Every painting has music inside it. Every piece of music has an image inside it. The Chinese literary tradition has a name for this crossing: 通感 — the deliberate flow between senses, where the feeling that lives between the image and the sound becomes the meaning. Wang Wei wrote poems that were paintings. Debussy made sound that behaves like light on water. Monet left empty water in his lily ponds because the empty water was where the painting lived.
Correspondence is that idea made computational — a system that reads the pixels of a portrait and synthesizes jazz piano in real time. The colors become notes. The brightness becomes tempo. The empty pixels become silence — not absence, but the active silence that lets the surrounding sounds breathe. The image becomes a score. The user becomes the performer.
01system overview
Correspondence is a four-layer pipeline. A visual input becomes structured musical parameters, which feed a procedural synthesis engine, which outputs audio with low enough latency to feel responsive to the user's gesture. Each layer is intentionally separated so the mapping rules can evolve without rewriting the synthesis layer, and vice versa.
layer 1 — visual input
A character's pixel portrait is rendered to a canvas element. The system reads pixel values continuously from a small region around the user's cursor or touch position. RGB is converted to HSB so that perceptual properties drive the music instead of raw color channels — hue, saturation, and brightness map more naturally to musical intuition than the red, green, and blue components do.
layer 2 — mapping engine
The mapping layer is where character identity lives. Each character has its own ruleset that translates HSB values into musical parameters. The mappings are deliberately not linear and not universal — BoJack's blue-yellow palette feeds a different scale than Princess Carolyn's pink. The point is not to convert color into sound mechanically. The point is to find the feeling that lives between them.
layer 3 — generative jazz engine
The synthesis core is written in Rust with some C++ DSP primitives, compiled to WebAssembly. It is not a sample player — every note is generated from scratch using oscillator banks shaped by ADSR envelopes and a gentle reverb tail. Phrases are produced by walking probabilistic state machines that encode each character's musical personality. The engine has pauses built in. It is allowed to stop.
layer 4 — real-time loop
As the user moves across the portrait, the colors under their cursor feed the engine continuously. Audio output runs through the Web Audio API at a target buffer of ~5ms. The image is the score, the user is the performer, and the music shifts as they explore. The same portrait is never played the same way twice.
02mapping design
The relationship between color and sound is the soul of the project. The current mapping is a starting point — a simple, defensible baseline that will evolve through listening tests once the engine is running.
An empty pixel — pure background — produces no note. But it also does not produce nothing. It produces an active pause that lets the surrounding music expand into it. This is the most important design decision in the project, and it comes directly from the principle of 留白.
03technical decisions
Real-time audio sits in the same family of problems — small budgets, hard constraints, no room for "usually works."

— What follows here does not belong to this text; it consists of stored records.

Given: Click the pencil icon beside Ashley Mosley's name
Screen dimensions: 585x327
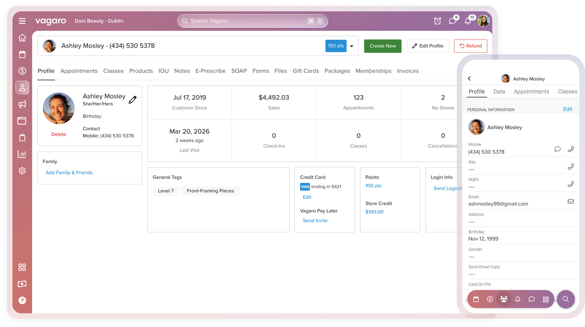Looking at the screenshot, I should pyautogui.click(x=133, y=99).
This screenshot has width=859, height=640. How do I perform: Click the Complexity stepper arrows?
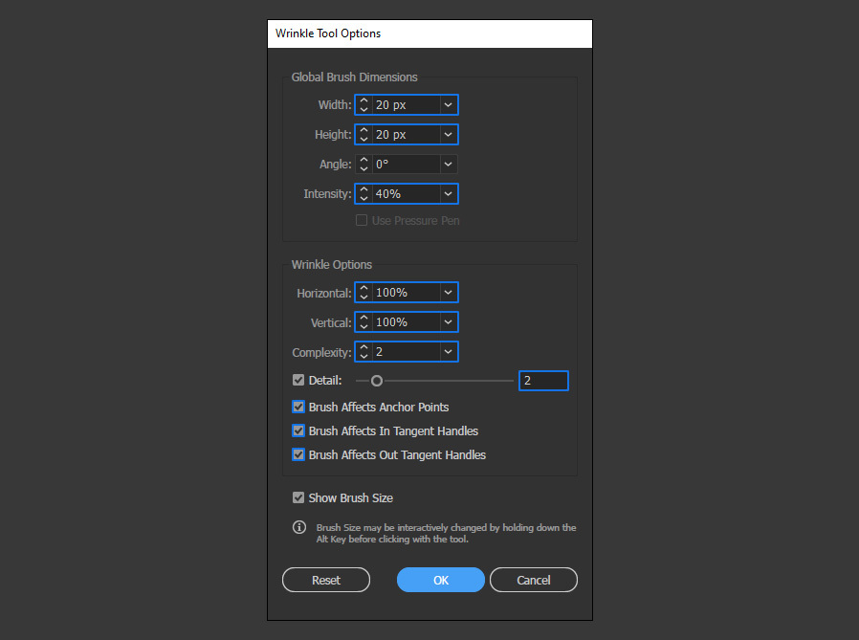click(x=363, y=351)
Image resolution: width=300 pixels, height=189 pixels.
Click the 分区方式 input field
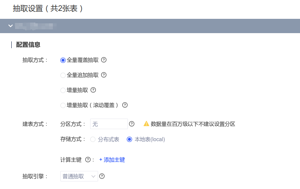coord(109,124)
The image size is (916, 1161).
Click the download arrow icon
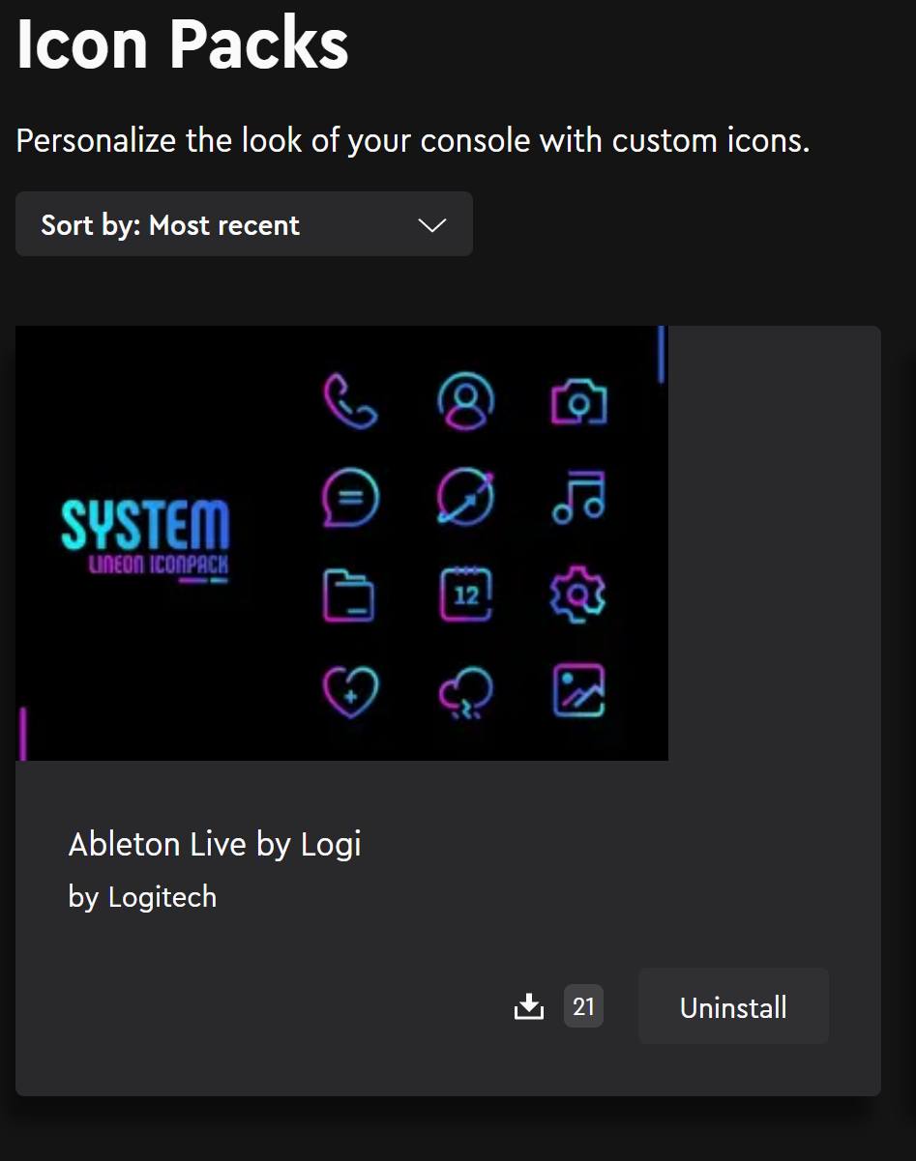(528, 1006)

04留白 · negative space as a design principle
留白 (liúbái) means "leaving white" — the negative space in Chinese ink painting that is not absence but presence in a different form. A Wang Wei landscape with mist covering half the mountain makes you feel the mountain more completely than a fully painted one would. The mist holds the mountain in place.
Most generative music systems try to fill every moment. Correspondence does the opposite. The principle expresses itself across the system at every layer:
In the portrait — empty pixels produce active silence, not nothing.

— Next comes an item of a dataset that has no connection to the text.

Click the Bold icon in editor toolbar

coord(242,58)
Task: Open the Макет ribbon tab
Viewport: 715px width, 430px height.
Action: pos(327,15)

In the engine — pauses are first-class citizens, not gaps between notes.
In the interface — nothing competes for attention except the portrait and the sound.
Jazz already understands this. Miles Davis built entire phrases out of the notes he chose not to play. The empty pixel and the unplayed note are the same gesture in two different traditions.
05what doesn't exist yet
I looked for prior art before starting. There are color-to-pitch sonification toys, but most use direct linear mappings — blue becomes a low note, red becomes a high note — without character-specific rules or musical structure. There are AI music generators like Suno that produce songs from text prompts, but they are disconnected from visual data and the human is not really in control. There are pixel art tools, and there are generative music projects, but no system combines them in a way that lets a specific character's visual identity become a specific musical identity that the user can play in real time.
That is the space Correspondence is trying to explore.
06roadmap
07influences
- Wang Wei — the master of cross-sensory poetry and painting
- Claude Debussy — Clair de Lune, La Mer, sound that behaves like light on water
- Claude Monet — water lilies, the empty water that holds the painting together
- Miles Davis — the silence between notes
- Bill Evans — Peace Piece, jazz piano that thinks out loud
- The Legend of 1900 — Magic Waltz, Playing Love
- BoJack Horseman — the blue-and-yellow California melancholy of the opening title
08related work
Correspondence grew out of back-in-the-90s, where I first synthesized jazz piano in the browser using the Web Audio API. The Voices tab in that project planted the question: what if the character's portrait could generate the music instead of the other way around?